Hello! I have the term "GameDev" in my name, but I do not "develop games". To be fair, these things are game-like, and game-adjacent, but they are not games.
I craft interactive experiences, and the methods by which they display as well as the controls by which you interact with them are just as much a part of the experience as what you do within the experience.
Many of these are experiences for a terminal. Some of them are graphical in nature, but LOOK like a terminal. Some of them look like the screen of a 1980s micro, I tend to pick the TRS-80 Color Computer, as that was my first computer, but there are those that look like a IBM PS/2 as well.
Why am I explaining this? Because what I do is atypical. I am keeping alive a way of making interactive experiences that is not mainstream or forward thinking. I construct my experiences with very minimal visuals and minimal controls. Occasionally, they will still have rich, emergent gameplay. A lot of times they do not.

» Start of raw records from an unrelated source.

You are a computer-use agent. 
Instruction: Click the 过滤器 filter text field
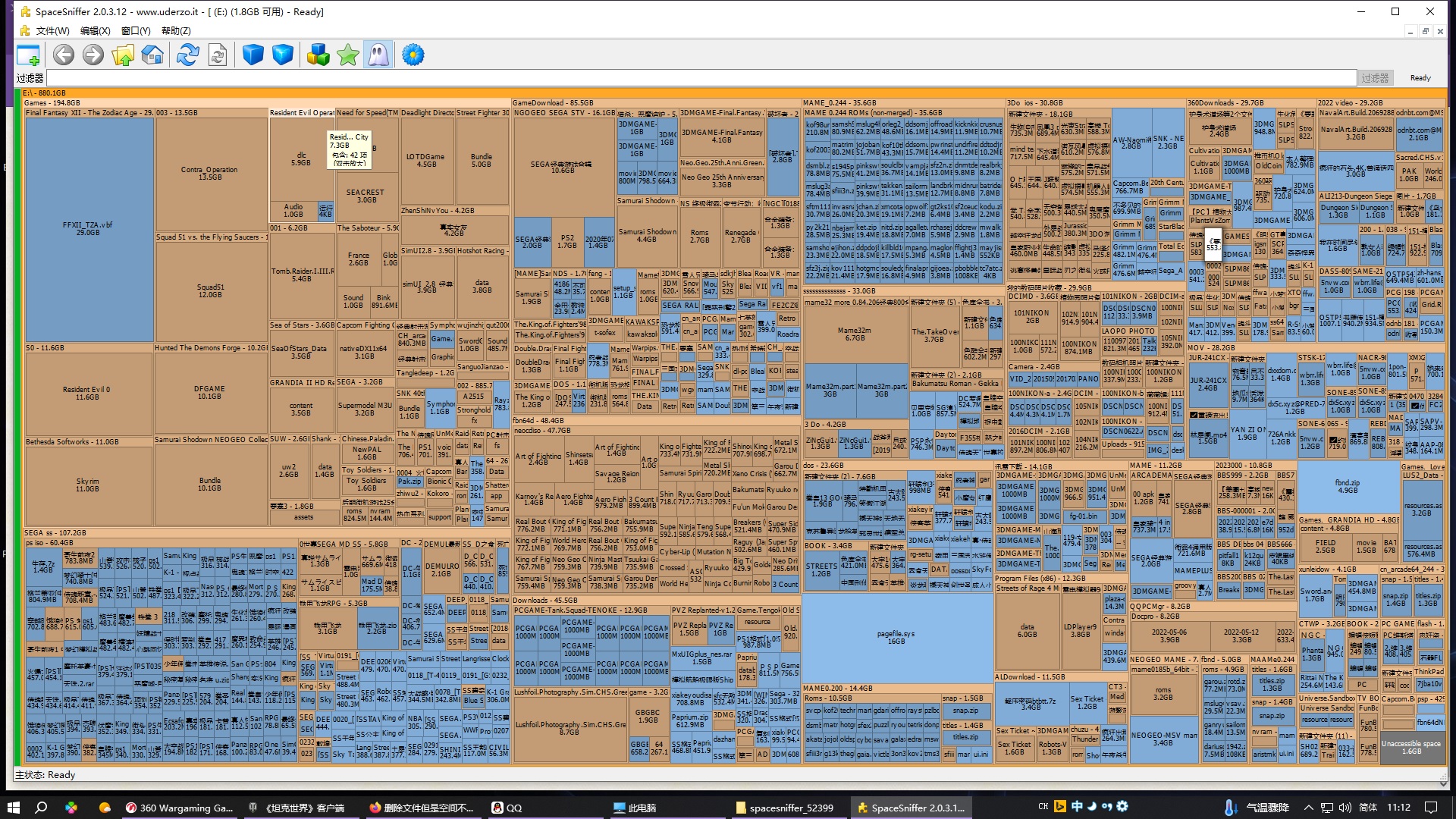701,78
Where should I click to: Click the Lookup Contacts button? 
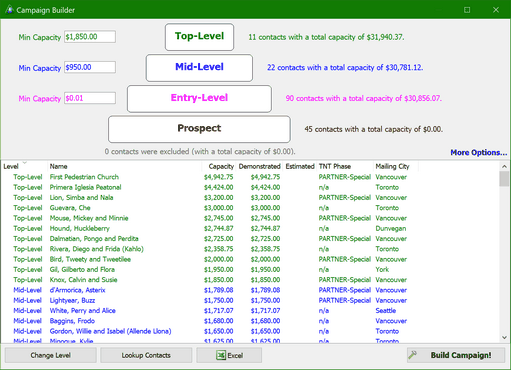146,355
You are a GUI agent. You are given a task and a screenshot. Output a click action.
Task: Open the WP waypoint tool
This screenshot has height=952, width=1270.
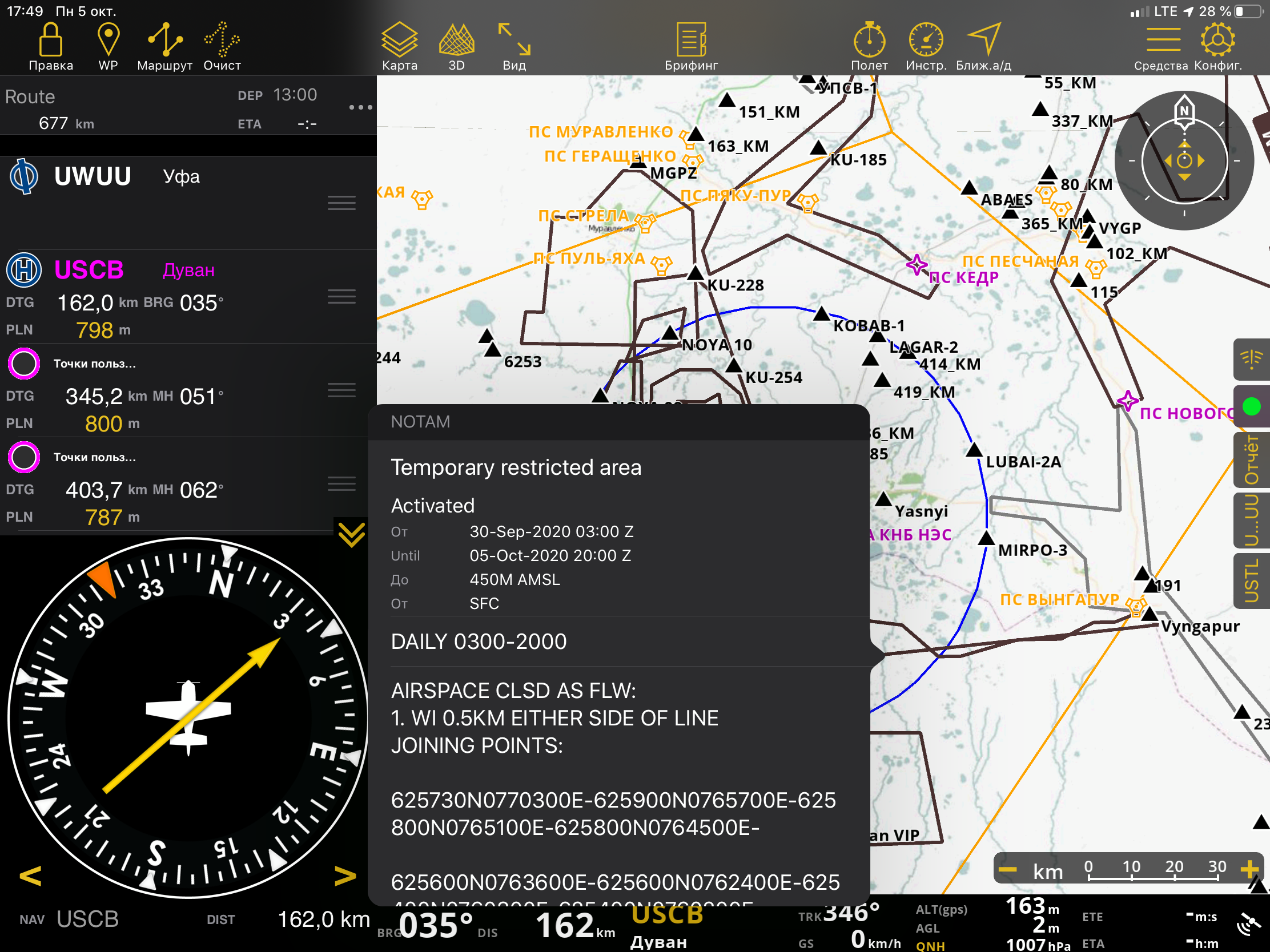point(108,40)
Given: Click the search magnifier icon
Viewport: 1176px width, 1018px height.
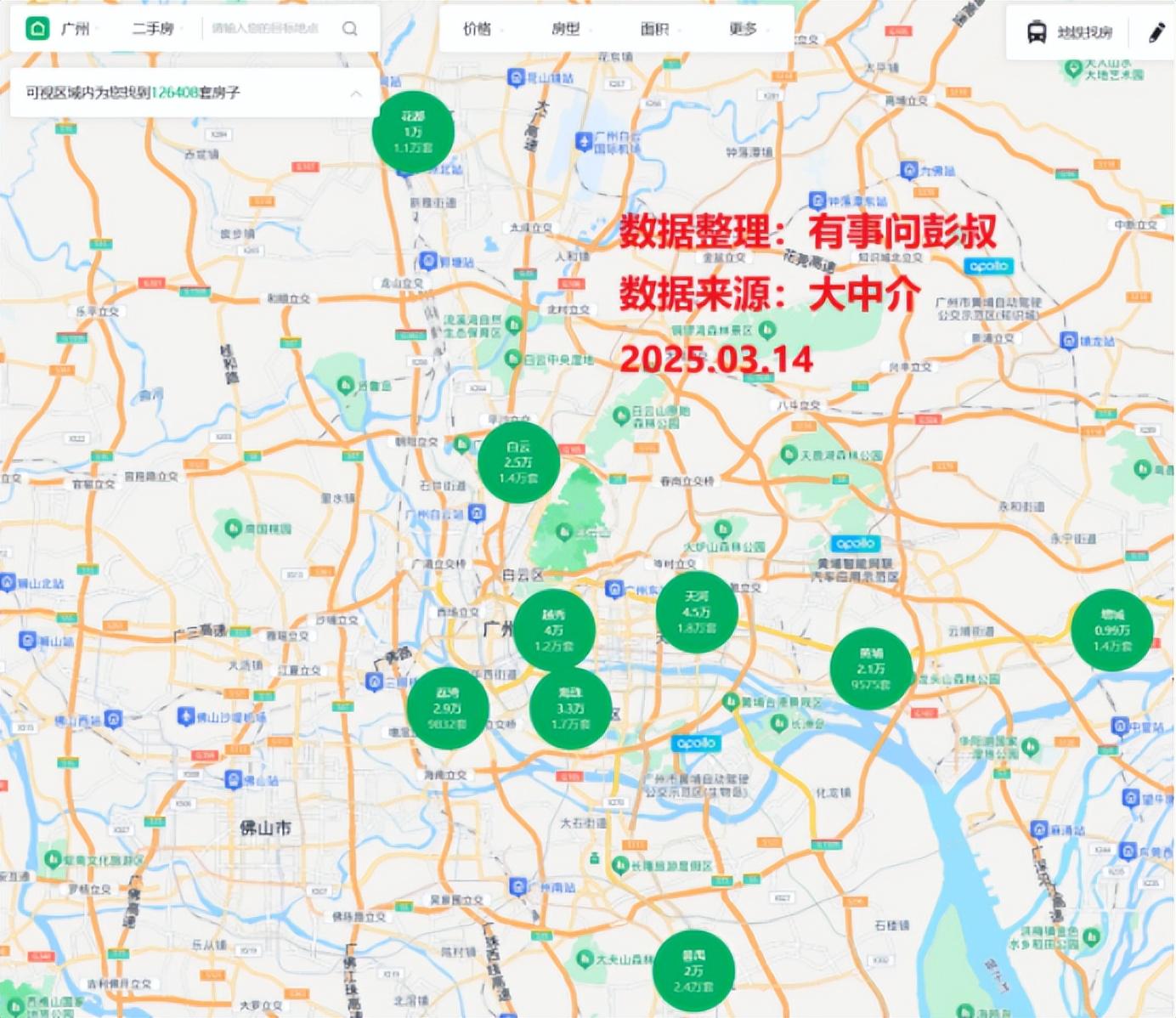Looking at the screenshot, I should 349,29.
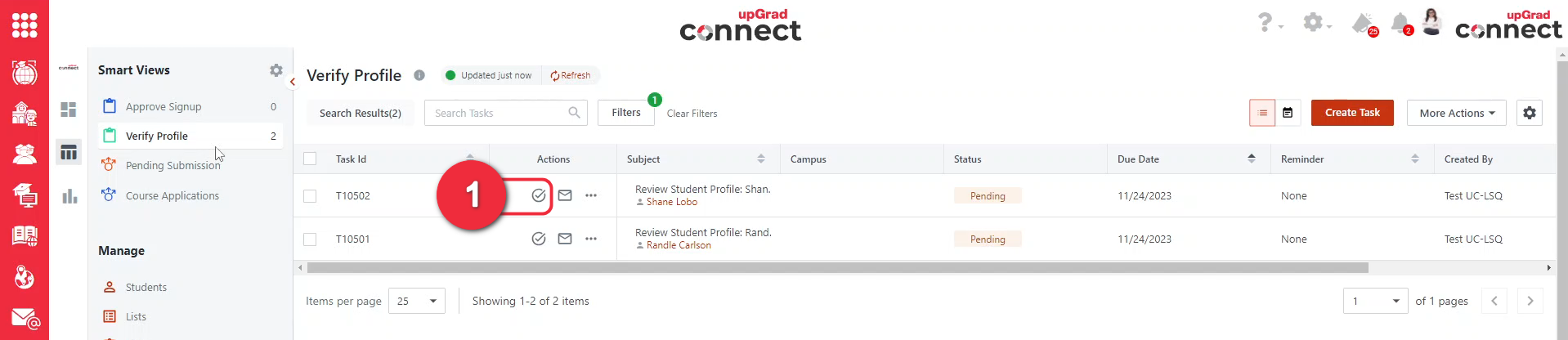Open the grid settings gear button
This screenshot has height=340, width=1568.
click(x=1529, y=113)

I use a language for making most of them (VB.NET) that people are surprised to learn still exists in the modern age, though my current trend is to make it render using Blazor and WebAssembly, so that requires a thin presentation layer written in C#.
I get asked questions all of the time: "Why don't I use language X? Why don't I use engine Y?" In some cases below, I *HAVE* used them. Generally, engines are opinionated scenegraph editors, and are great for what opinionated scenegraph editors are good at making.
I make my experiences out of code and the occasional image or sound file. I make them for me, not for mass appeal. Maybe this is something you'll like, or if yer in the right demographic will make you nostalgic. Maybe it'll confuse you instead.